In 1998, Russian GDP contracted 5.3 percent, according to the International Monetary Fund data.

"Winter may be approaching an end in some parts of the northern hemisphere but in Russia it is likely to get worse before improving," Uralsib analyst Chris Weafer said in a client note. "The same can be said about the economy, except that the fact of worse to come is a certainty rather than just likely."

CREDIT RISK

Worries about the economy and about companies' abilities to cope with some $500 billion in outstanding foreign debt has brought Russia's first sovereign downgrades in a decade — Standard & Poor's in December followed by Fitch this month. "Our expectations for 2009 for GDP — it will fall nominally in dollar terms by 20 percent," Alexei Novikov, head of S&P in Russia, told a conference on Tuesday, adding that currently the size of the economy was around $1.3 trillion.

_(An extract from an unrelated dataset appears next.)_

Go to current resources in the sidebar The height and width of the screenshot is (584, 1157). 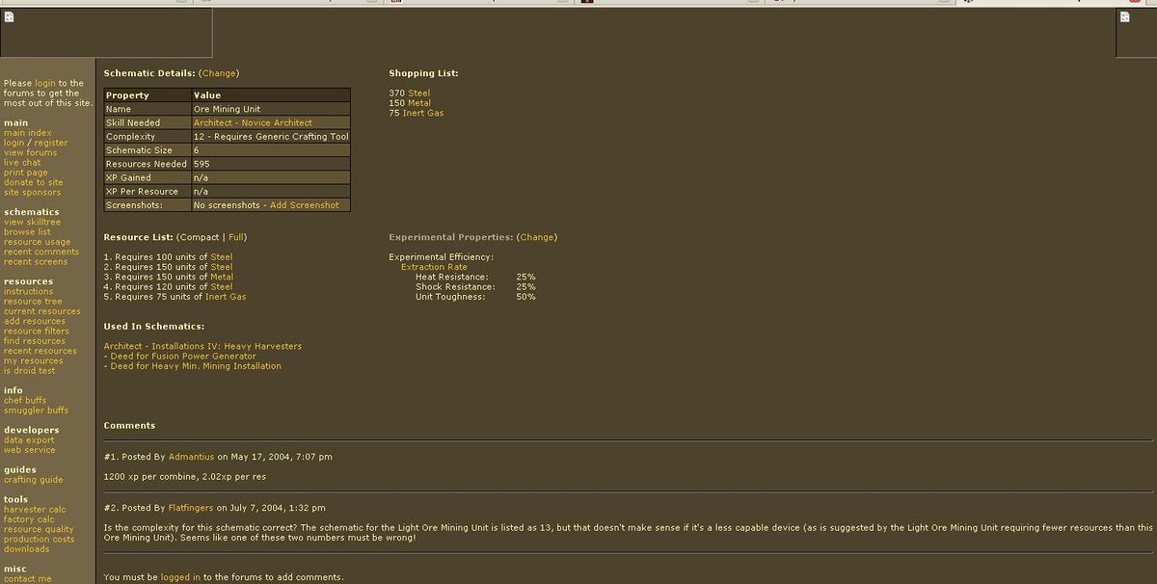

"The fall in GDP…could be an extra factor of credit risk."

He said that in rouble terms real, inflation-adjusted GDP would likely contract 2-3 percent this year.

The rouble has fallen by around 35 percent against the dollar since mid-2008 but strengthened a bit in early February after briefly touching the central bank's support level.

On Tuesday, it weakened again, drawing little cheer from the data, but also reacting to central bank comments that it will not allow large currency gains as well as excessive falls.

The rouble fell 2 percent to 40.25 versus a euro-dollar basket, extending Monday's 1.5 percent fall and edging back towards the boundary of its 26-41 trading band.

"We will smooth out excessive volatility with our interventions," the central bank's first deputy chairman Alexei Ulyukayev told Reuters on Monday, forecasting the rouble will trade around 39-41 per basket in the near future.

Russian main stocks indexes, MICEX and RTS, fell over 5 percent, prompting the exchanges to suspend share trade limit down for an hour.

"Against that backdrop, and the unrelenting flow of bad news in international markets, there is simply no prospect of an extended rally in equities at this time," Uralsib's Weafer said.

The economic crisis has also heightened political tensions in Russia, as politicians argue over how much of the remaining $400 billion of reserves should be spent on helping the economy, and which sectors or measures should be prioritised.

Moscow's mayor Yuri Luzhkov accused the federal government on Tuesday of making the financial crisis worse with its economic policies, renewing a battle between economic liberals and rivals who favour a bigger state role.

Tensions over spending mean that a month-and-a-half into the year, officials are still working on a revised 2009 budget, which is expected to see a sharp cut in infrastructure spending.